Sources of superoxide anions in mesenteric arteries of morbid obese subjects with insulin resistance (IR-MO). Effects of preincubation with the NADPH oxidase inhibitors, apocynin (100 μmol/l) (A); or VAS2870 (10 μmol/l) (B); the NOS cofactor, tetrahydrobiopterin (BH₄; 10 μmol/l) (C); and the SOD mimetic targeted to the mitochondria, mito-TEMPO (5 μmol/l) (D) on the relaxant response to bradykinin in isolated mesenteric microvessels from IR-MO subjects.
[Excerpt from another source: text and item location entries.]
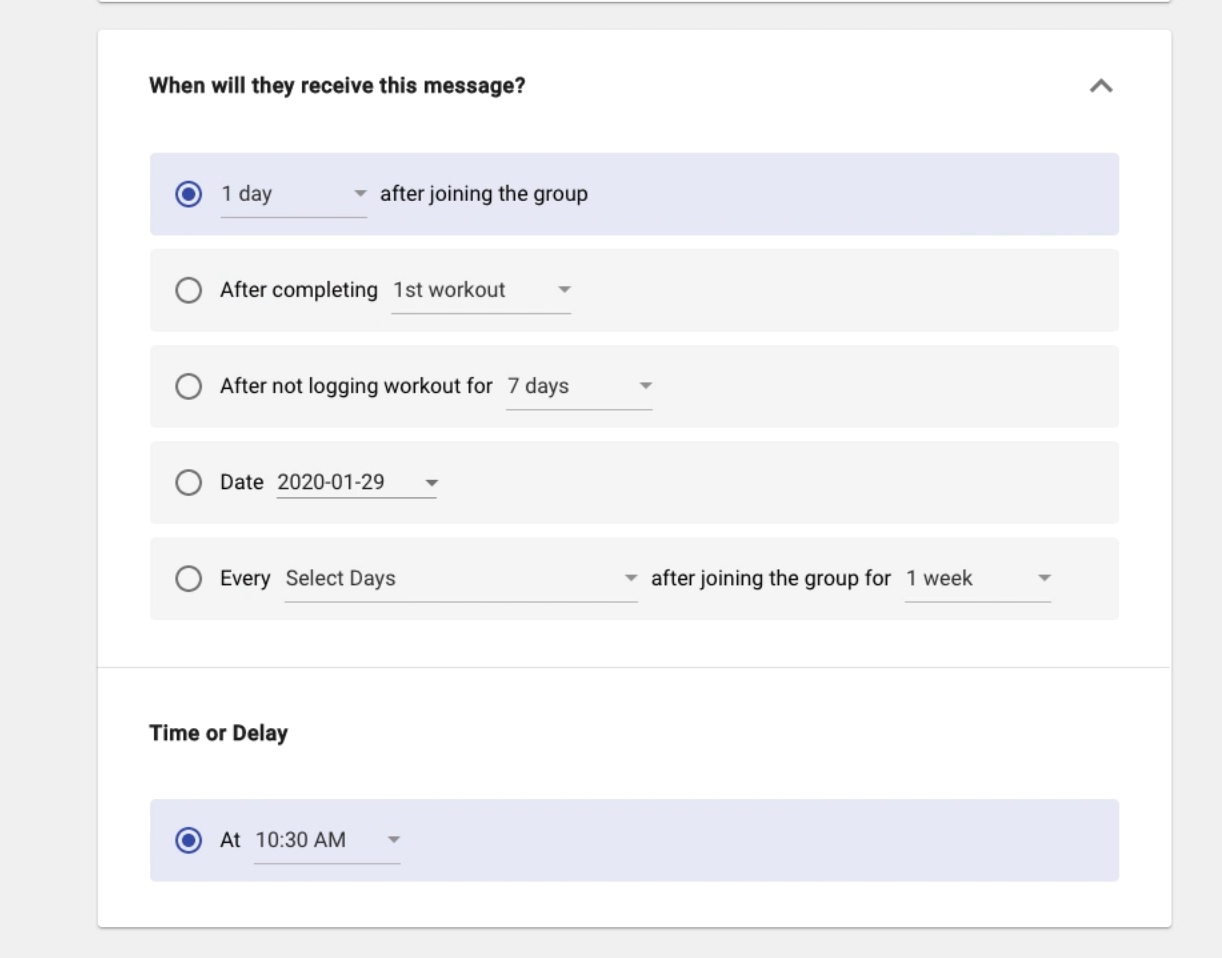Expand the '7 days' dropdown
1222x958 pixels.
point(578,387)
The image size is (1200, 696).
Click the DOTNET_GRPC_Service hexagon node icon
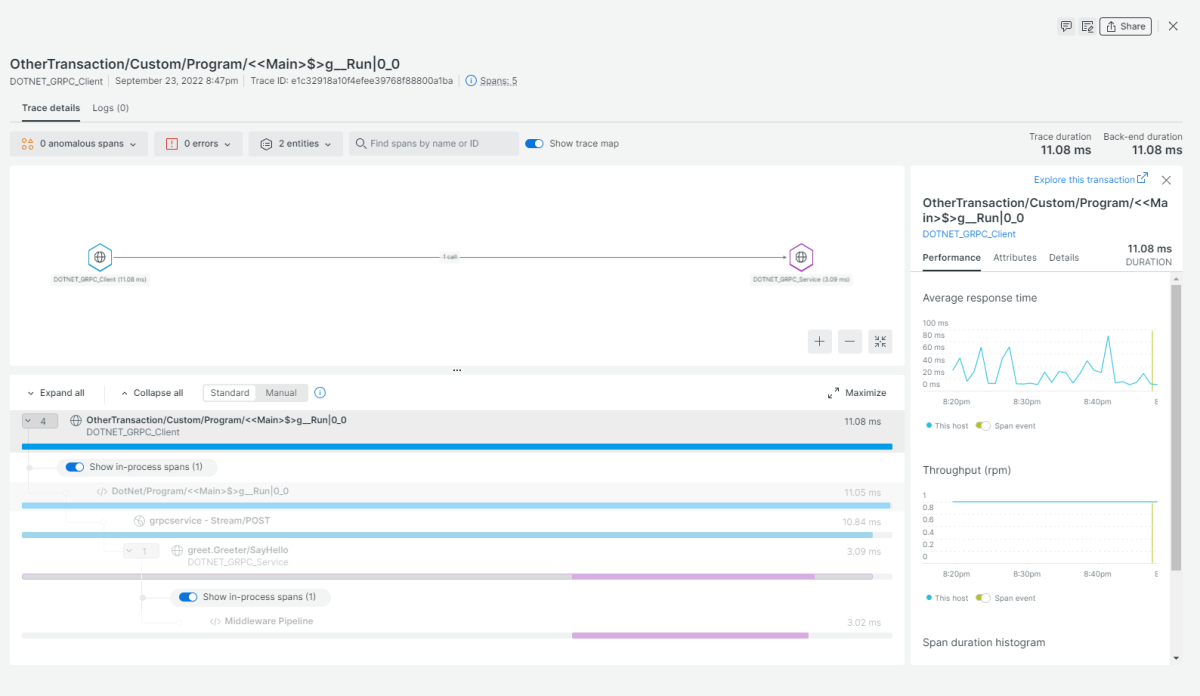click(801, 257)
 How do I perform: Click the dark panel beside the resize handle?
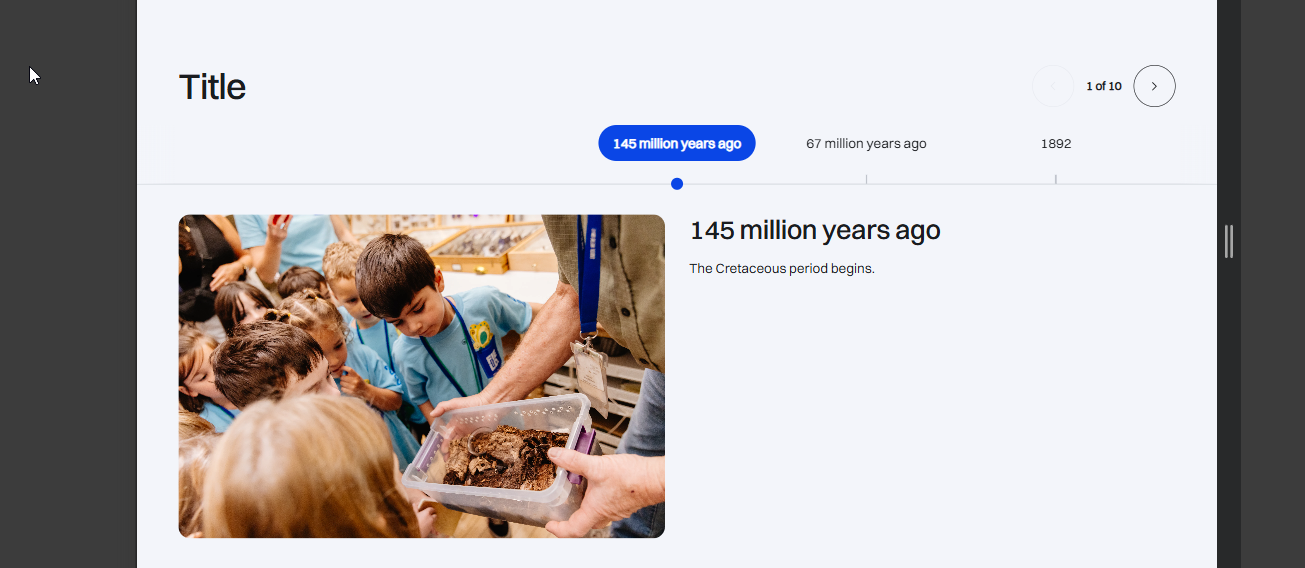pos(1273,284)
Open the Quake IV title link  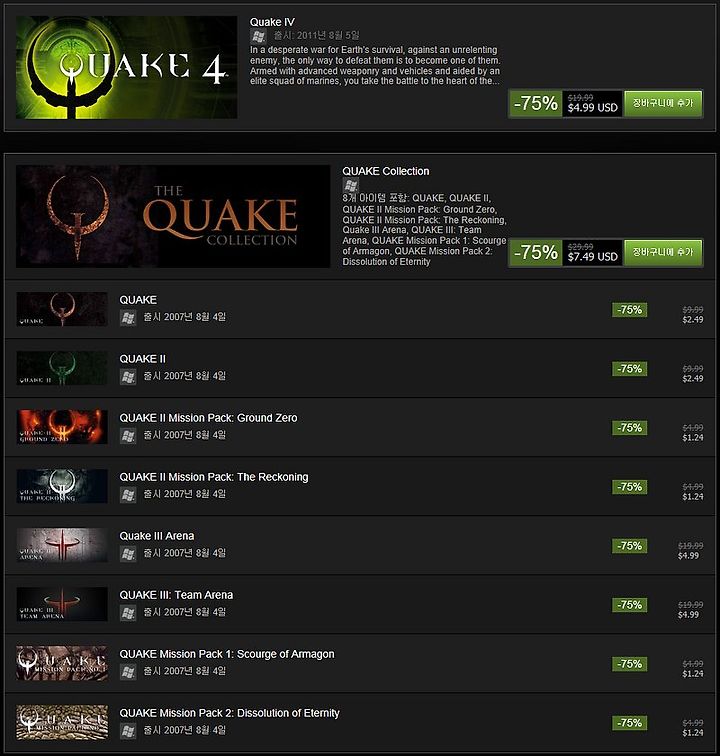(272, 22)
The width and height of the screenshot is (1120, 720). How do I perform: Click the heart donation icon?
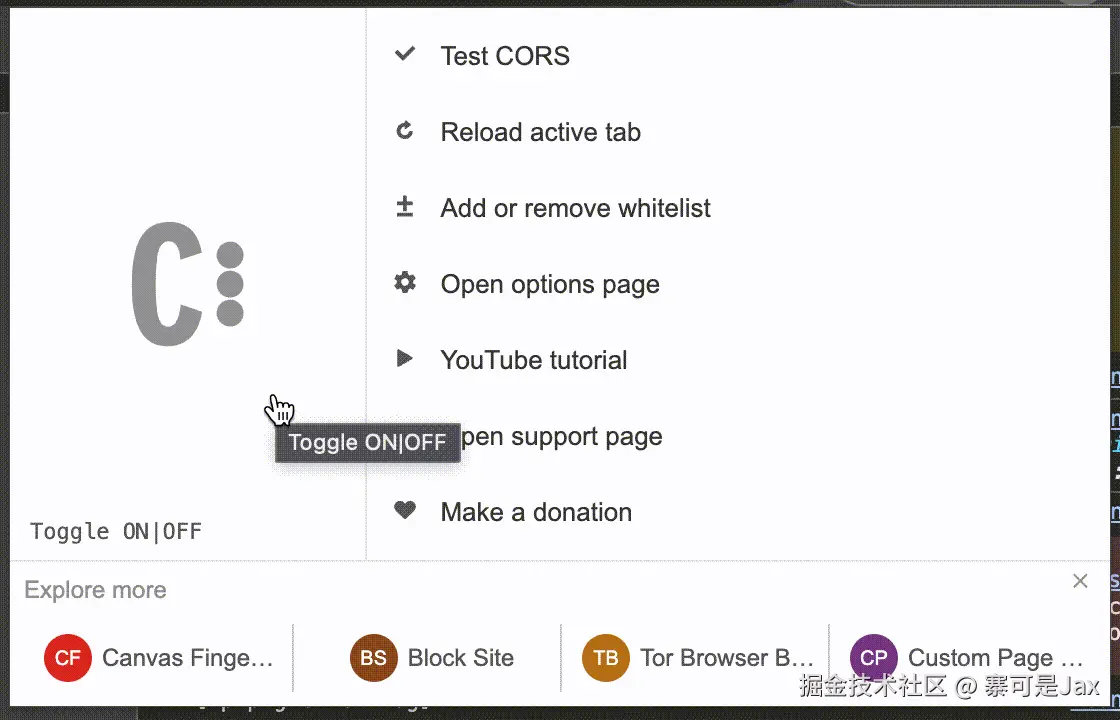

Data are expressed as mean±SEM of the percentage of the contraction elicited by K⁺. N= the number of subjects/n= the number of vascular segments. ^*p< 0.001 vs IR-MO by two-factors ANOVA.

Figure 3

Detection of superoxide generation in vessel segments from morbid obese subjects without insulin resistance (NIR-MO) and with insulin resistance (IR-MO) and the effect of mitochondria antioxidant, mito-TEMPO and the anti-TNF-α, infliximab on superoxide generation in IR-MO microarteries. Representative photomicrographs (A) and quantitative analysis (B) of the staining (red signal) with the superoxide-detecting fluorescent probe, dihydroethidium (DHE), in mesenteric microvessels derived from control, NIR-MO and IR-MO subjects treated or not with the superoxide scavenger targeted to the mitochondria, mito-TEMPO (5 μmol/l), and the anti-TNF-α, infliximab (100 μmol/l) on superoxide generation in IR-MO vessels. Original magnification is (20X). ^*p< 0.001 vs control subjects; p < 0.01 vs NIR-MO subjects; ^† p< 0.05 vs IR-MO subjects respectively. Each column represents the mean±SEM of 4 to 6 experiments. Panel (C) shows the correlation between the percentages of DHE positive nuclei and pD₂ values for BK.

Figure 4

Role of inflammation on endothelial dysfunction in morbid obese subjects with insulin resistance (IR-MO). Effects of preincubation with the iNOS inhibitor, 1400W (10 μmol/l) (A), the COX inhibitor, indomethacin (10 μmol/l) (B), and the anti-TNF-α, infliximab (100 μmol/l) (C) on the relaxant response to bradykinin (BK) in isolated mesenteric microvessels from IR-MO. Data are expressed as mean±SEM of the percentage of the contraction elicited by K⁺. N= the number of subjects/n= the number of vascular segments. ^*p< 0.05 vs IR-MO subjects by two-factors ANOVA.